How can I give Rasa more resources for training?

As my bot grows in complexity, it takes longer and longer to train.

Watching the Performance tab in Task Manager (I’m in Windows 10), I can see it is only using 100% of the CPU and about 50-52% of the memory, and only 2% of one GPU and 0% of the other.

I’m running this from a command prompt, not in WSL / Ubuntu (that for those interested caps at 50% CPU and memory, so it takes twice as long to train in that)

I see that it is actually the python.exe process, not rasa.exe that is utilizing these resources.

Is there any way to configure this to use more memory? I gave it a High priority via Task Manager but that didn’t make a difference.

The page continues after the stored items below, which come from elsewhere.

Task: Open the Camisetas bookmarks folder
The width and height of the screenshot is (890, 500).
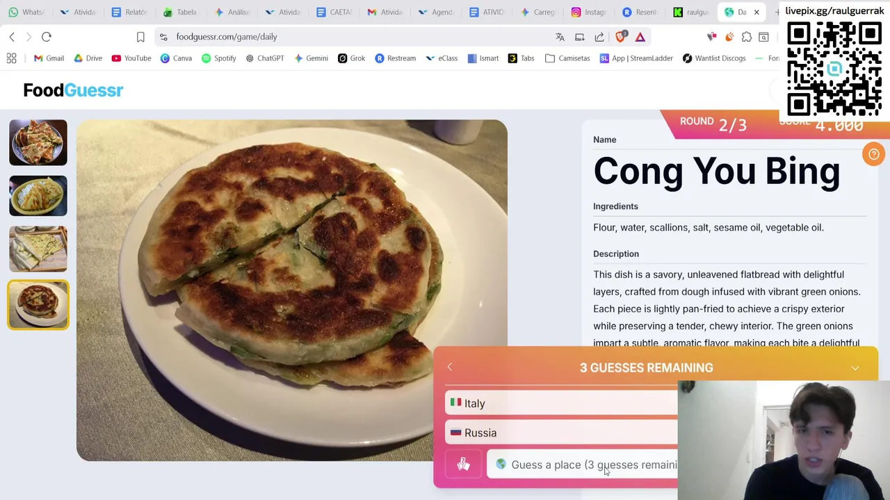Action: (567, 58)
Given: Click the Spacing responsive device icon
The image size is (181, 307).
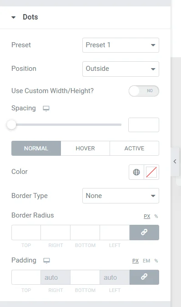Looking at the screenshot, I should click(x=46, y=109).
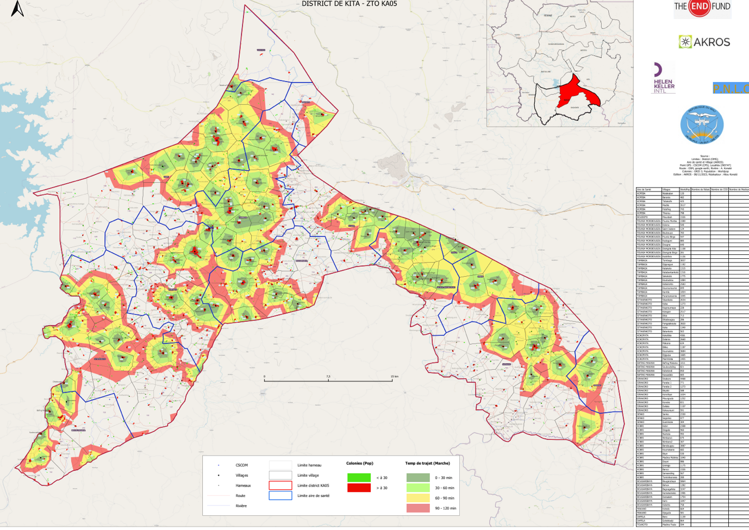Click The END Fund logo
This screenshot has width=749, height=530.
[702, 8]
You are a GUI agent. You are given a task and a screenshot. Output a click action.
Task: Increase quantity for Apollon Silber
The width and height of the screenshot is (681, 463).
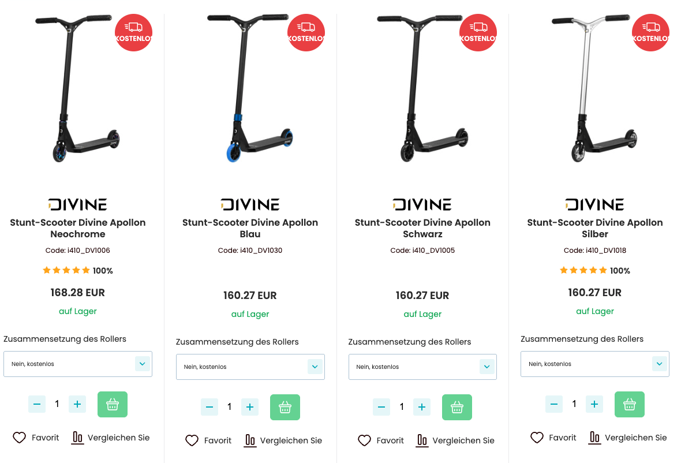point(594,404)
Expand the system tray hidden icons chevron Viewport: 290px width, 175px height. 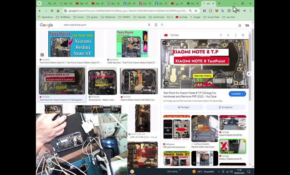coord(219,172)
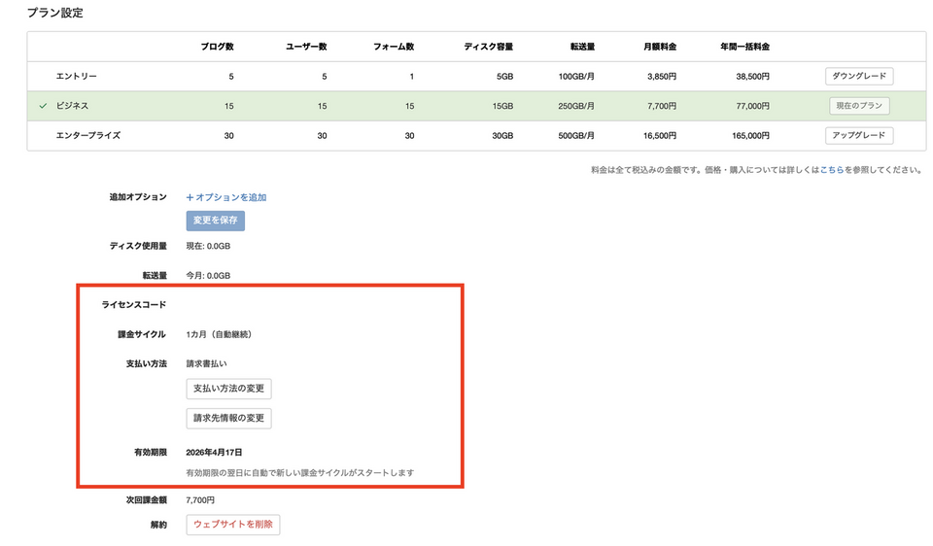Click the 支払い方法の変更 button

click(x=228, y=389)
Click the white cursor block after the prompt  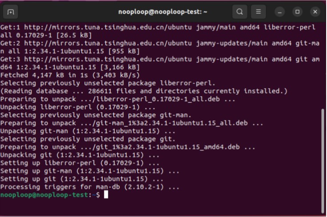point(105,195)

@jonathanpwheat, Rasa uses tensorflow inside, and that will take by default all the available GPUs and uses the Memory as it needs it.

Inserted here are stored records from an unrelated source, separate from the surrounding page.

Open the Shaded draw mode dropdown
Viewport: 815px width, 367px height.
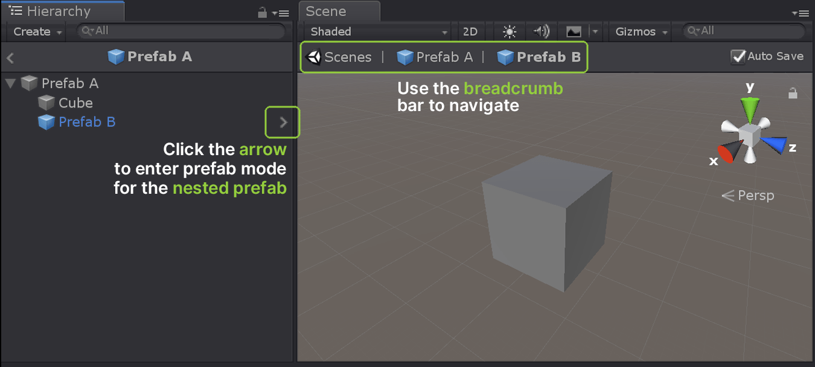pos(378,31)
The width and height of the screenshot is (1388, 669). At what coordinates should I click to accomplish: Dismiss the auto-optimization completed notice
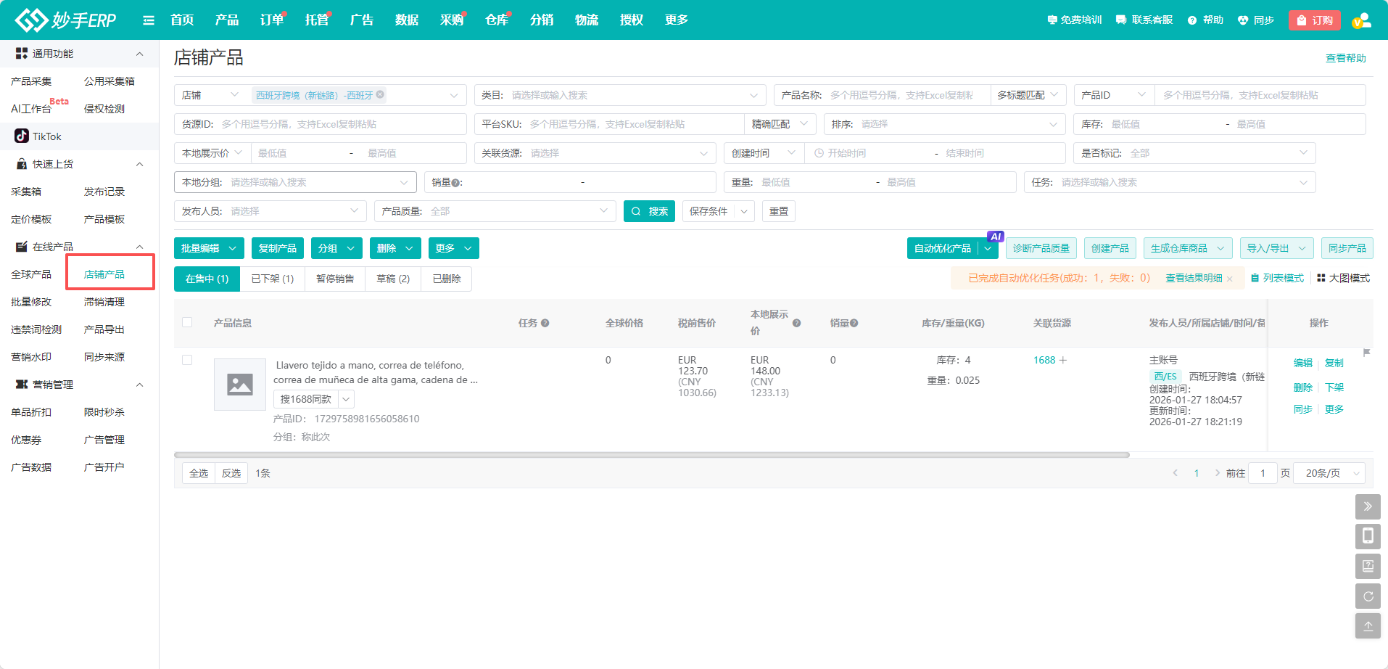click(x=1229, y=279)

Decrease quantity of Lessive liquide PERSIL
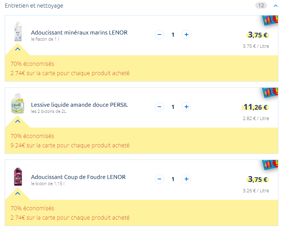[159, 107]
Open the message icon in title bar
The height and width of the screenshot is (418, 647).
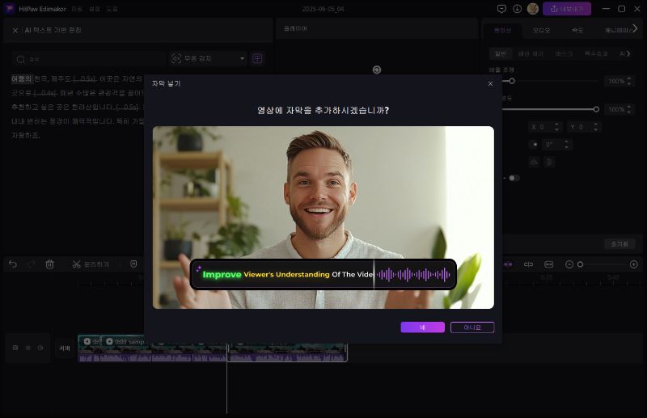pos(501,9)
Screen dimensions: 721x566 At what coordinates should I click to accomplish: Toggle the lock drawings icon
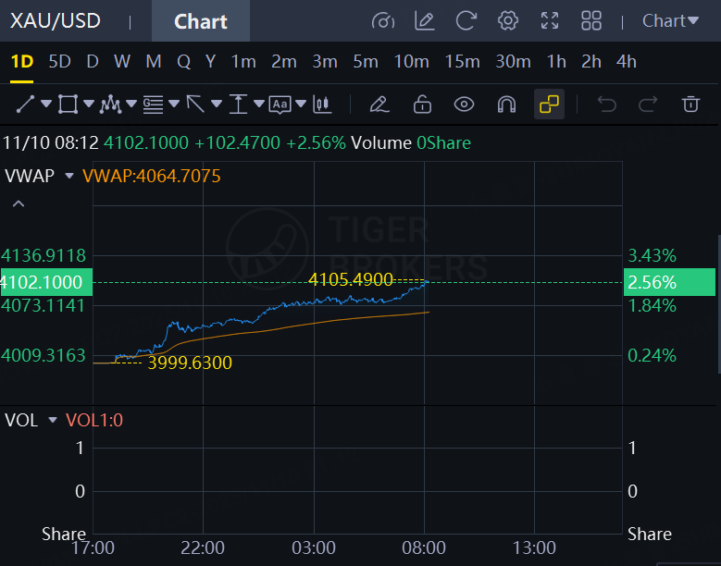[422, 105]
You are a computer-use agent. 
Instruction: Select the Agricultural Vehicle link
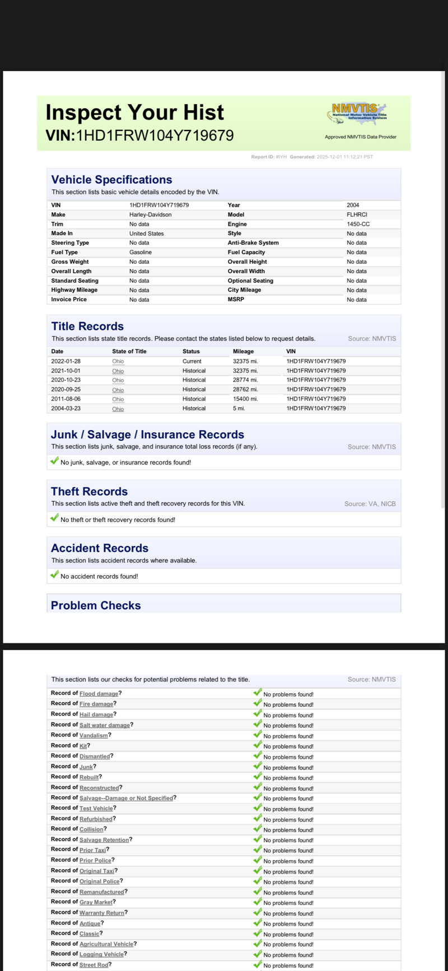106,944
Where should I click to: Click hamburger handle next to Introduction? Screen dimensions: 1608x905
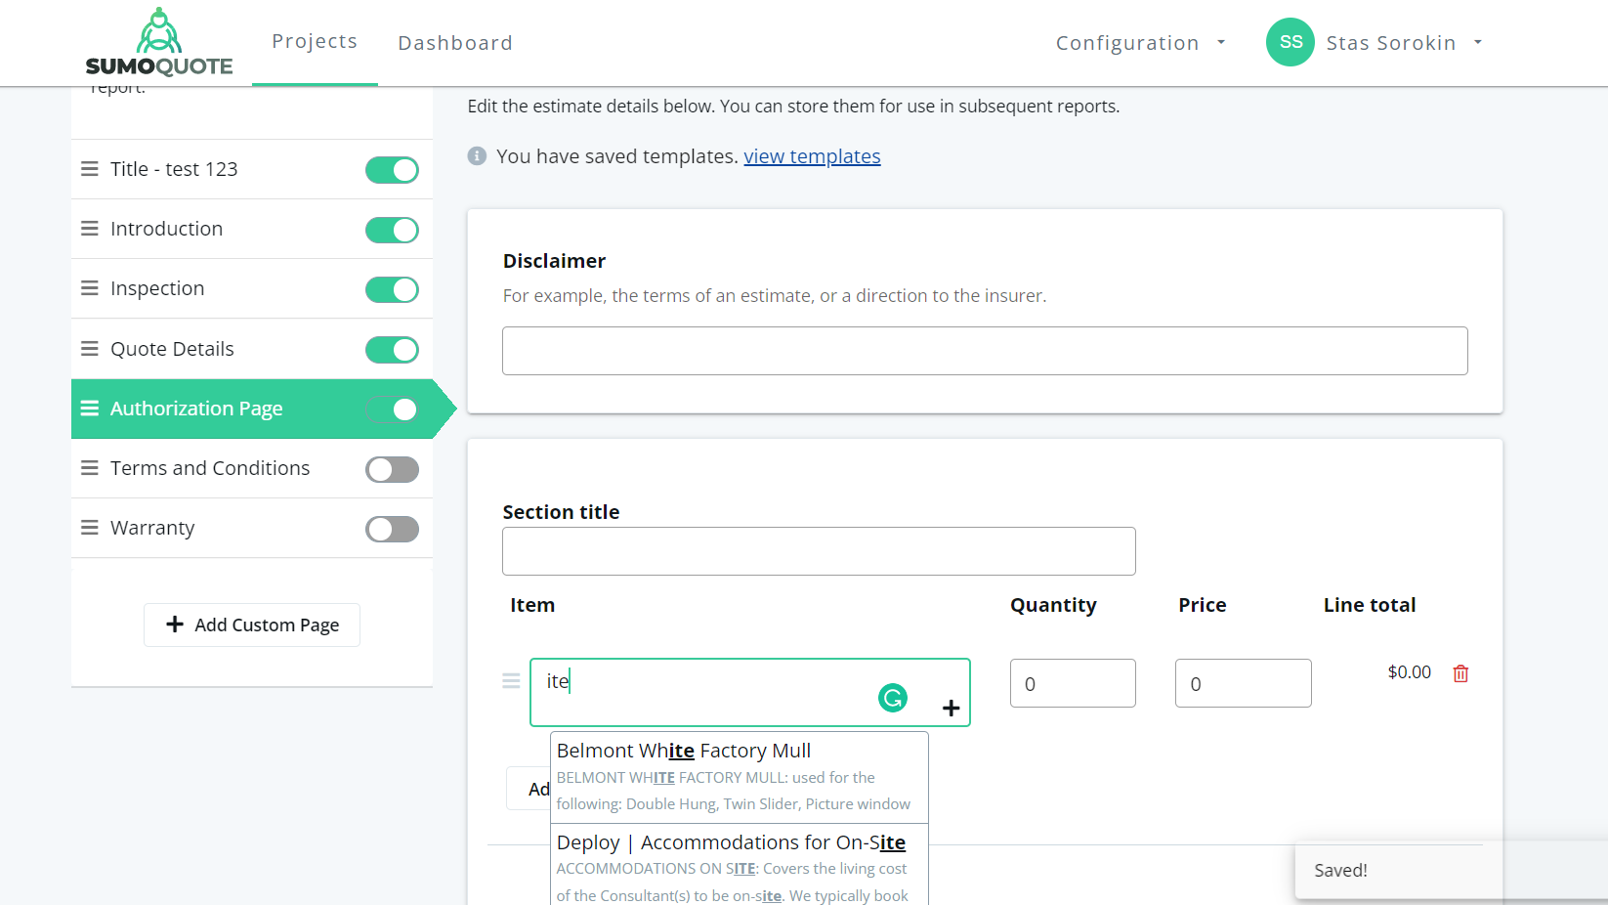click(90, 229)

‘Giving’ the process more memory will not help, because it already grabs whatever it needs.

The fact your GPU’s activity is low seems to indicate that your GPU is not being used.

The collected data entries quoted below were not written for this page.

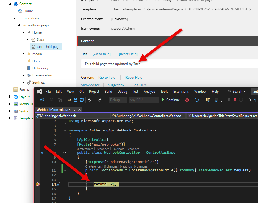258x203 pixels.
Task: Open the Debug menu
Action: [122, 92]
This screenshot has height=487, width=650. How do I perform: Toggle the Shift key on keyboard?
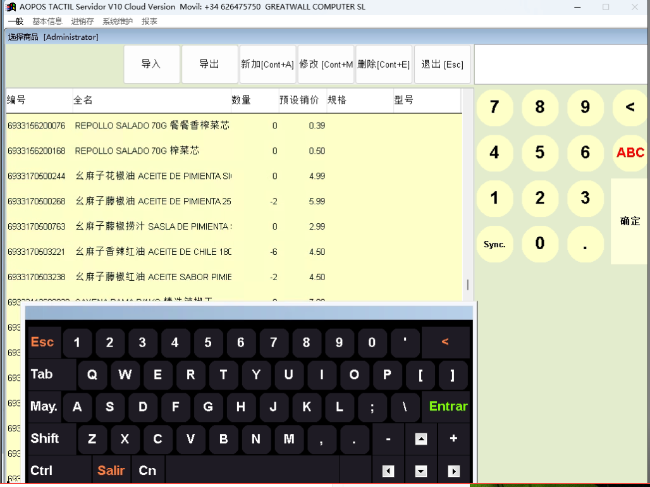pyautogui.click(x=46, y=438)
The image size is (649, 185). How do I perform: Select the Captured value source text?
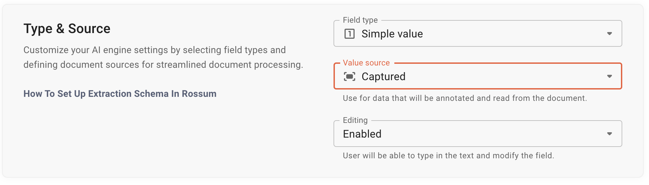(x=383, y=76)
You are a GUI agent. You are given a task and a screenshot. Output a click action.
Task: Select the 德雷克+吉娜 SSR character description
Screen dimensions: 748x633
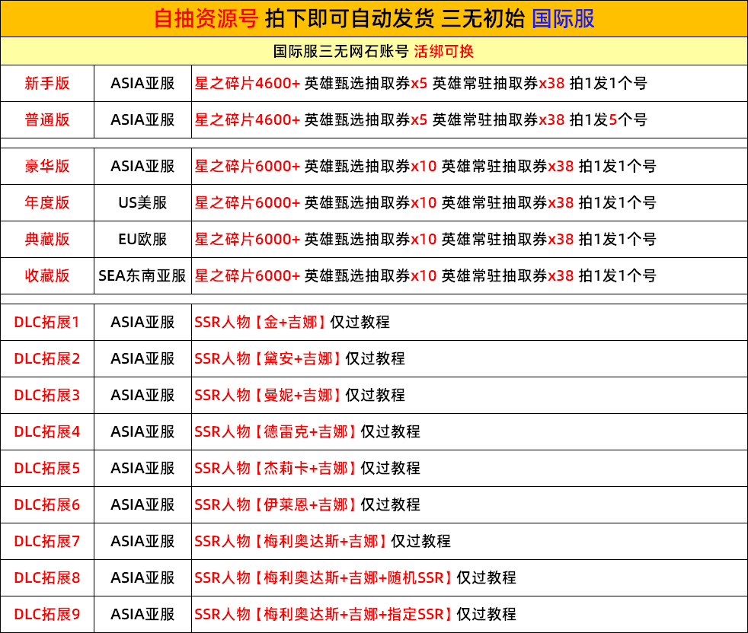[x=307, y=431]
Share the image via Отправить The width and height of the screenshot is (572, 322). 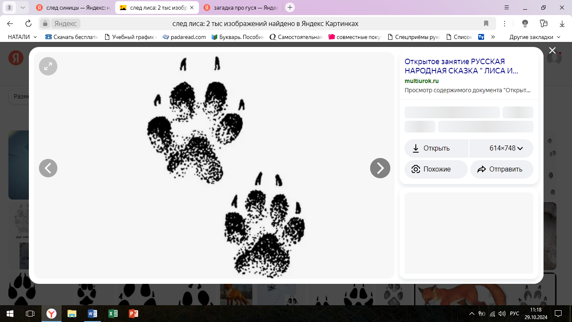click(x=501, y=169)
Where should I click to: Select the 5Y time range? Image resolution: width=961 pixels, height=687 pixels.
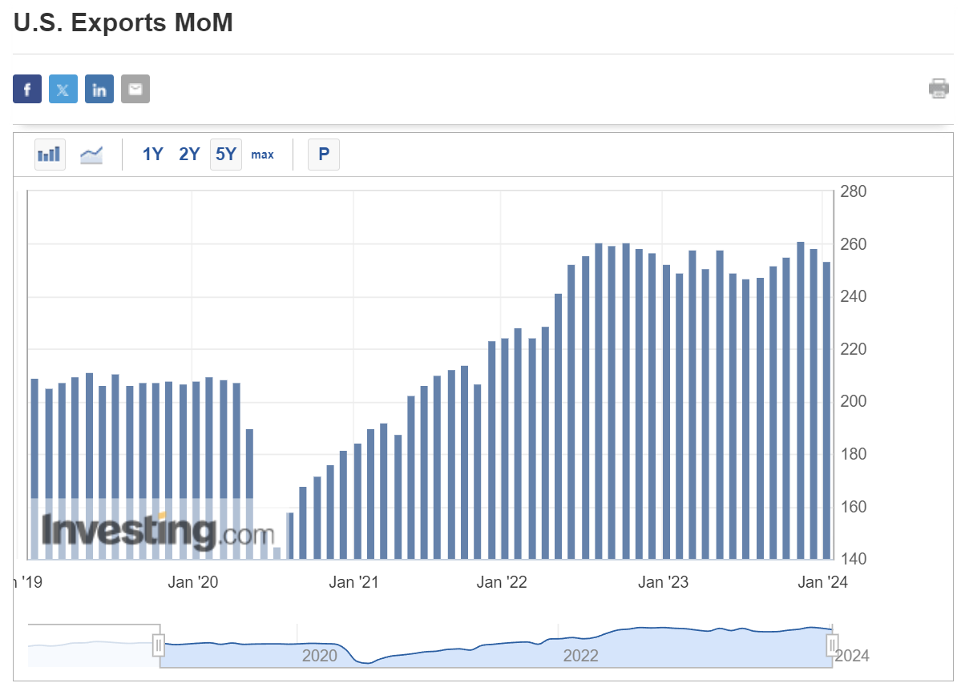[x=226, y=155]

Do you see any messages about the GPU in the printout during training ?

No errors that I had noticed. I just retrained it and specifically watched for errors and there is nothing out of the ordinary. I hops right into Training Core model; processing Story blocks, trackers, actions, then into the Epochs, where the system really takes a hit.

Strangely this time the numbers are fluctuating more for the GPU (CPU is still spiked)

I have a ThinkPad P52 (32G RAM) i7 Processor, apparently with 2 graphics cards.

  • Intel UHG Graphics 630 (using 2-17%) <<< so maybe it is using this properly?

  • NVIDIA Quadro P1000 (using 1-3%)

When it trains the NLU model, the Intel card fluctuates between 2-7%

Do you think it should be using more than that?